Batch Size Optimization#

The batch_size parameter controls how many samples are processed together. Choosing the right batch size involves balancing several factors:

Memory Considerations:

  • Larger batch sizes require more GPU memory for storing inputs, activations, and gradients

  • Out-of-memory (OOM) errors are common with large batch sizes

  • Moderate batch sizes (32-128) often provide the best balance

Training Dynamics:

  • Batch size changes affect the effective learning rate, typically requiring tuning

  • Larger batches provide more stable gradient estimates but may generalize differently

Note

When changing batch size, remember to tune your optimizer parameters, especially the learning rate schedule, unless you’re doing inference

Since batch size is model-dependent (not a “just add it” optimization), we benchmark it in isolation rather than folding it into the progressive optimization chain.

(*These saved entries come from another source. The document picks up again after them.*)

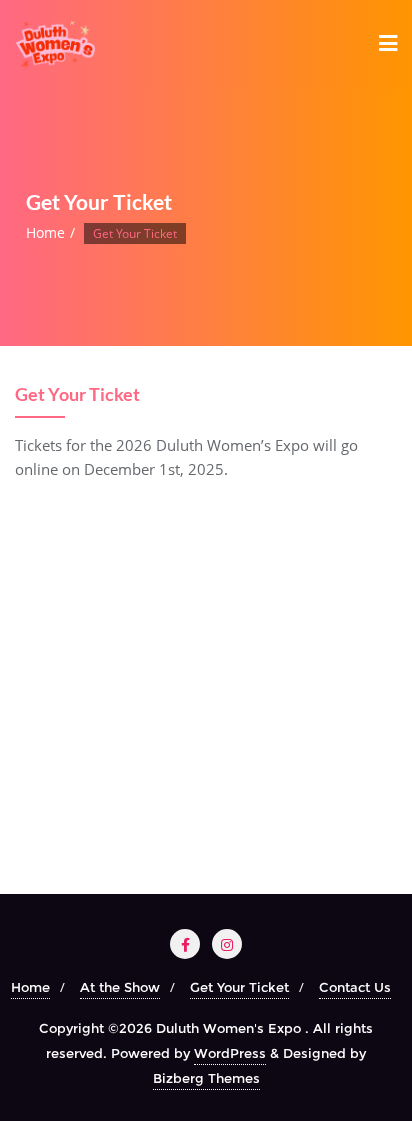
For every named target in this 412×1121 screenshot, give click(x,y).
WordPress (230, 1053)
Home (45, 232)
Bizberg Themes (206, 1078)
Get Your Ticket (239, 987)
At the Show (120, 987)
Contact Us (355, 987)
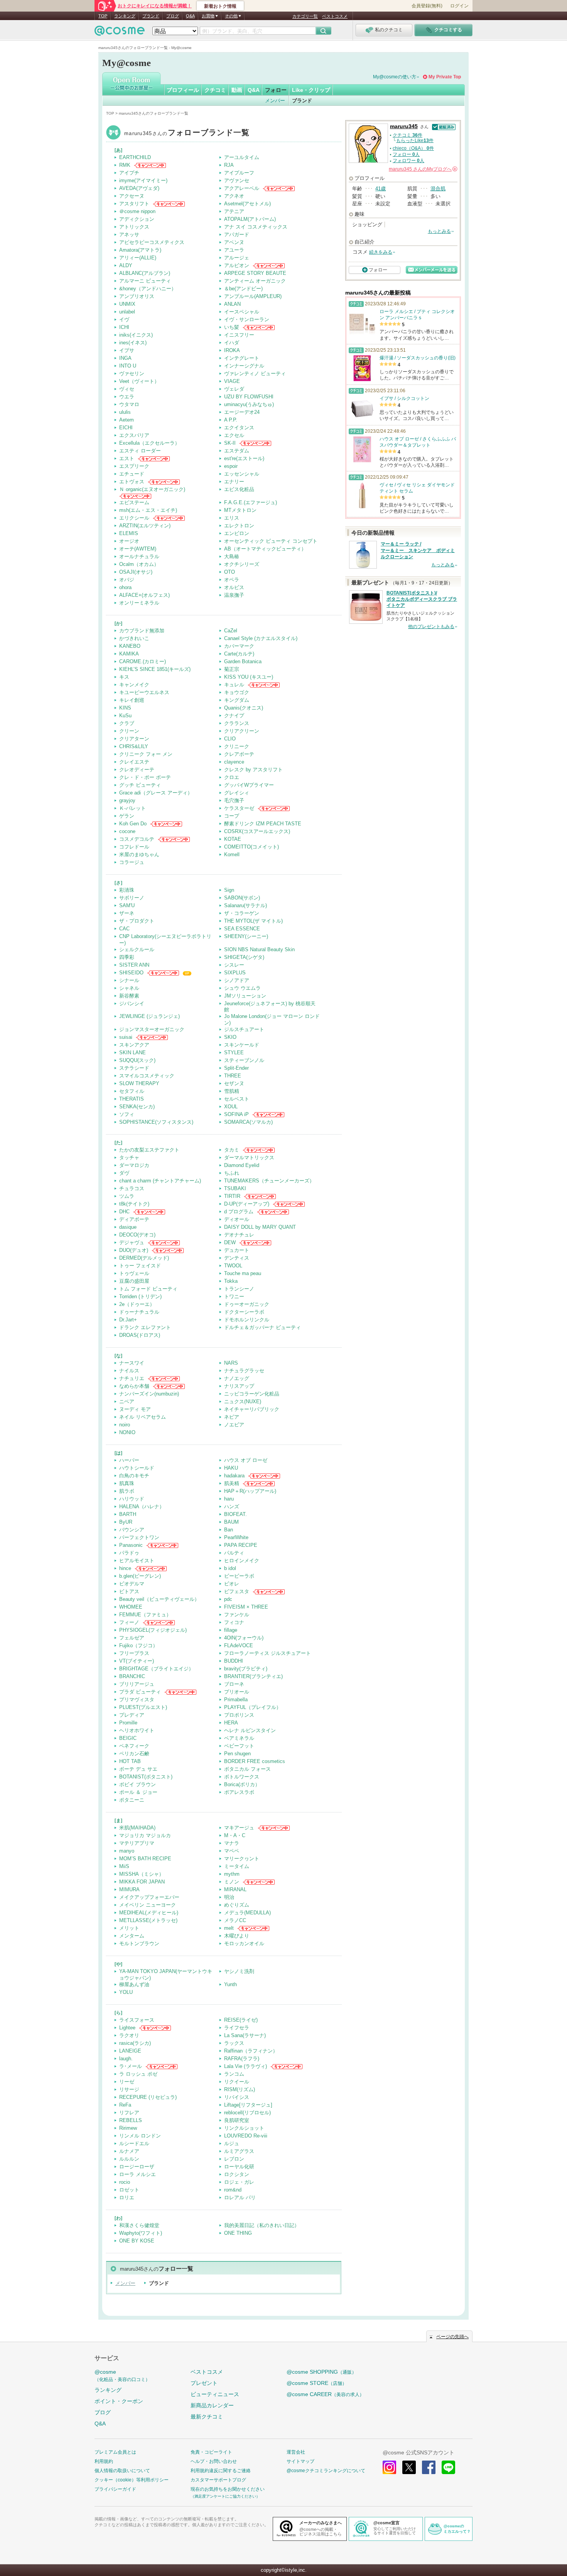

# Example: Testing different batch sizes
batch_dataset = SyntheticDataset(size=1000, transform_delay=0)


def benchmark_batch_size(batch_size, num_batches=10):
    """Benchmark data loading with a specific batch size."""
    loader = DataLoader(batch_dataset, batch_size=batch_size, shuffle=True)
    start = time.perf_counter()
    for i, (data, labels) in enumerate(loader):
        if i >= num_batches:
            break
        data = data.to(device, non_blocking=True)
        _ = data.sum()
    if torch.cuda.is_available():
        torch.cuda.synchronize()
    elapsed = time.perf_counter() - start
    return elapsed


# Benchmark different batch sizes
print("\nBatch size comparison (isolated benchmark):")
for bs in [16, 32, 64, 128]:
    elapsed = benchmark_batch_size(bs)
    print(f"  Batch size {bs:3d}: {elapsed:.4f}s for 10 batches")
Batch size comparison (isolated benchmark):
  Batch size  16: 0.2003s for 10 batches
  Batch size  32: 0.3725s for 10 batches
  Batch size  64: 0.7117s for 10 batches
  Batch size 128: 0.9240s for 10 batches

Number of Workers (num_workers)#

The num_workers parameter controls how many subprocesses are used for data loading. This is crucial for parallelizing expensive data transformations.

How it works:

  • Each worker maintains a queue of batches (controlled by prefetch_factor)

  • Workers prepare batches in parallel and transfer them to the main process

  • If in_order=True (default), batches are returned in order

When to increase ``num_workers``:

  • When transforms are computationally expensive (augmentations, decoding)

  • When data is loaded from slow storage (network drives, HDD)

  • When you observe GPU idle time due to data loading

When ``num_workers=0`` might be faster:

  • When transforms are cheap (simple tensor operations)

  • When data is already in memory

  • The overhead of inter-process communication (IPC) exceeds the parallelization benefits

Note

Finding the optimal num_workers requires tuning: increase workers until throughput plateaus. Too many workers waste CPU memory (each worker holds its own copy of the dataset object and prefetched batches) and can cause /dev/shm exhaustion. A good starting point is 2-4 workers per GPU; profile with different values to find the sweet spot for your workload.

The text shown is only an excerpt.